- _EXERCISE BRIEF_: All of the data below should be printed again exactly, pictures excluded.

(Beginning of DATASET ENTRIES)

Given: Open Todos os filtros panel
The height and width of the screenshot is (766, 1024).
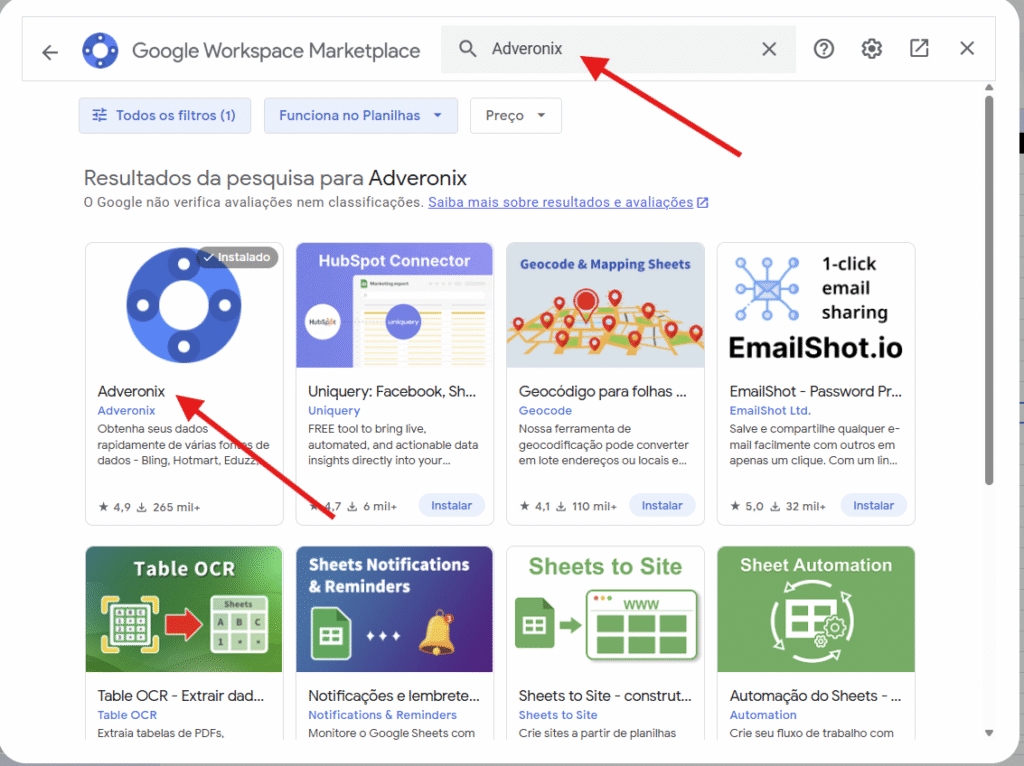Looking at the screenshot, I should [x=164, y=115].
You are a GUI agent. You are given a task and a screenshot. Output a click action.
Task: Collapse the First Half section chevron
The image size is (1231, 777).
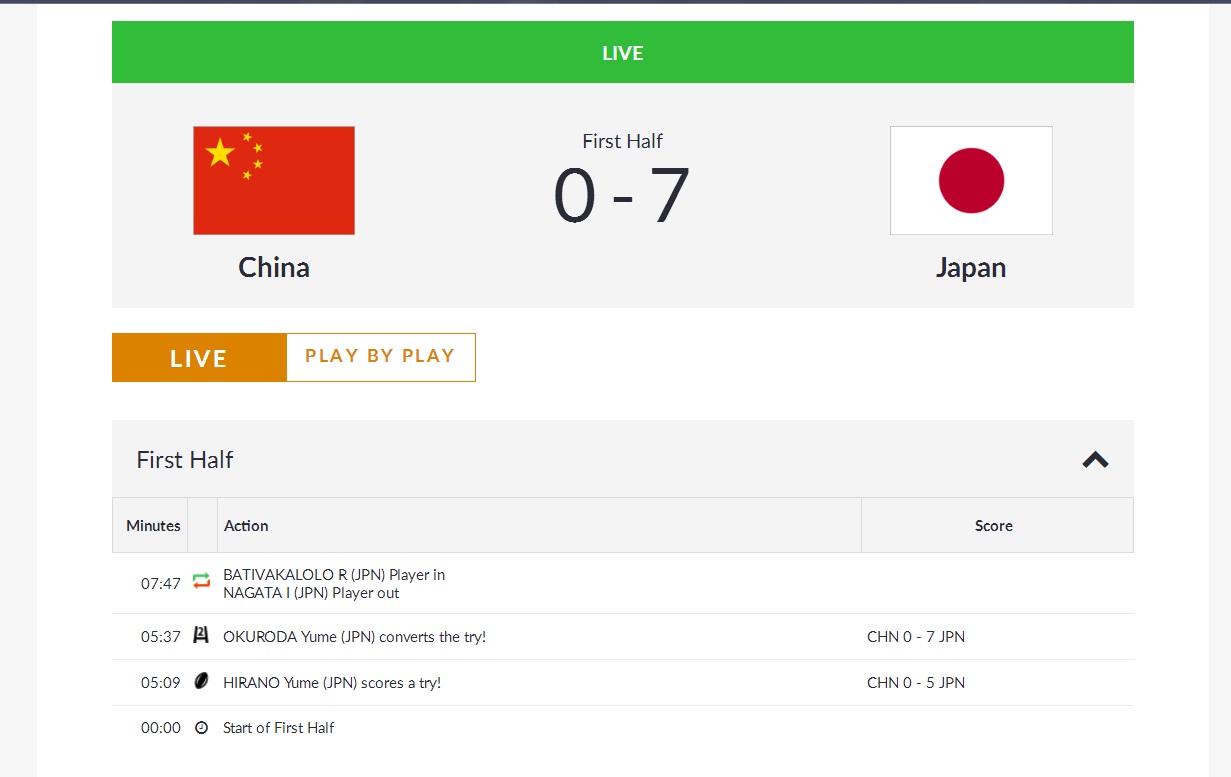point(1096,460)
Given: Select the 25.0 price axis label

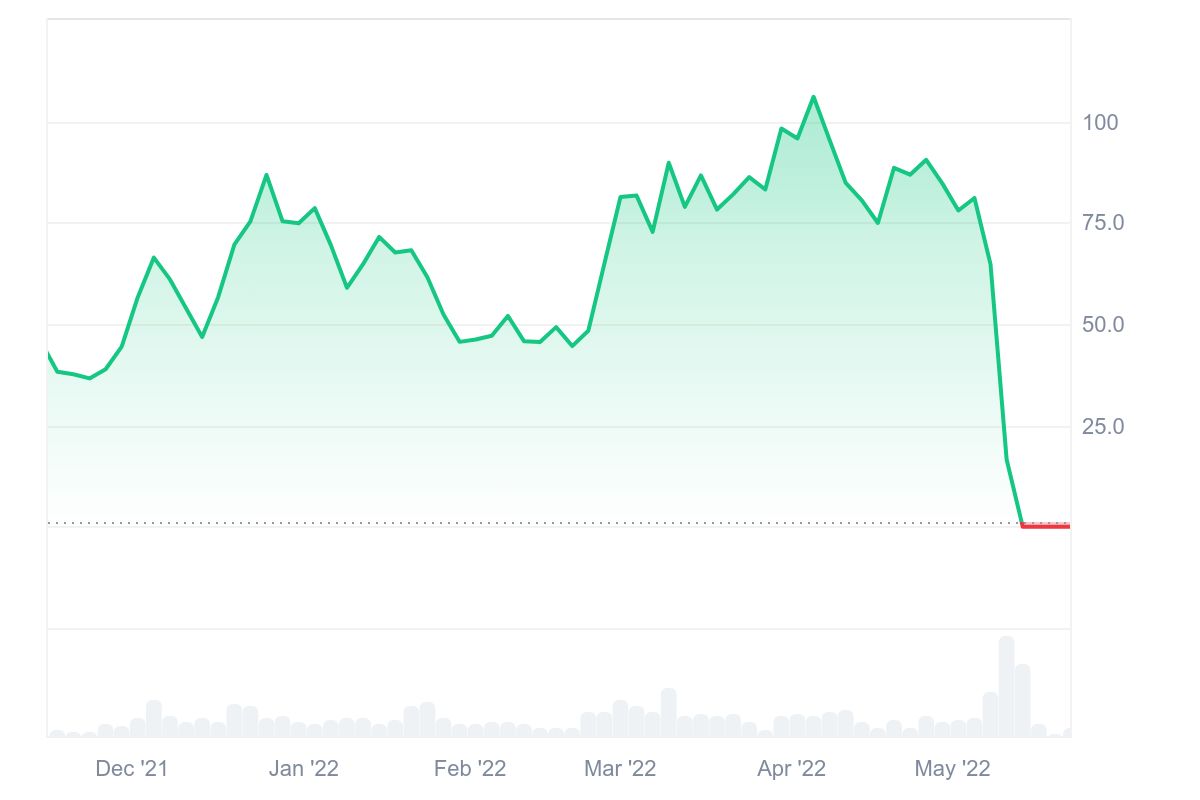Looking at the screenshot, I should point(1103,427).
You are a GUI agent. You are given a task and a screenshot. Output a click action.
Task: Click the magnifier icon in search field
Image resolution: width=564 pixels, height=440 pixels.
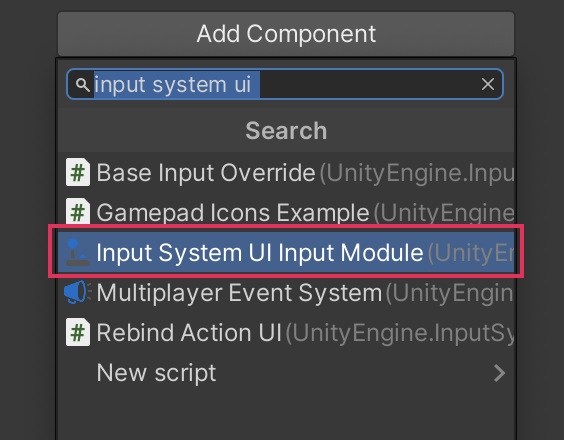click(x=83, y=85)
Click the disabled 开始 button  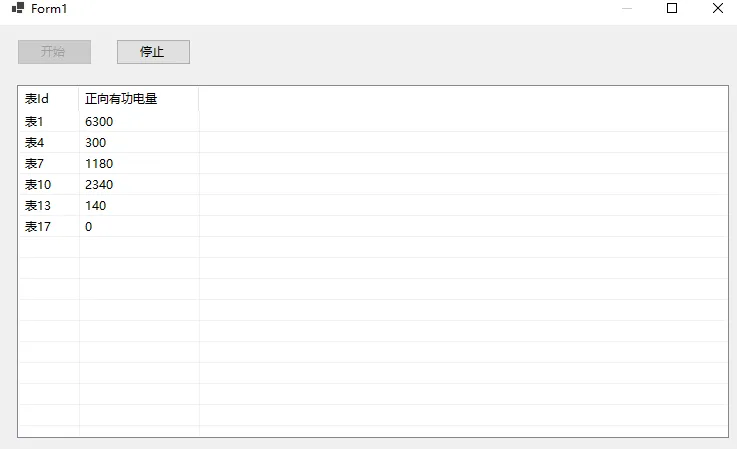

(End of DATASET ENTRIES)

- _TASK OUTPUT_:
Given: Open Todos os filtros panel
The height and width of the screenshot is (766, 1024).
Looking at the screenshot, I should [x=164, y=115].
You are a GUI agent. You are given a task and a screenshot. Output a click action.
Task: Collapse the First Half section chevron
The image size is (1231, 777).
point(1096,460)
Given: Select the 25.0 price axis label

Looking at the screenshot, I should point(1103,427).
You are a GUI agent. You are given a task and a screenshot. Output a click action.
Task: Click the magnifier icon in search field
Image resolution: width=564 pixels, height=440 pixels.
click(x=83, y=85)
Click the disabled 开始 button  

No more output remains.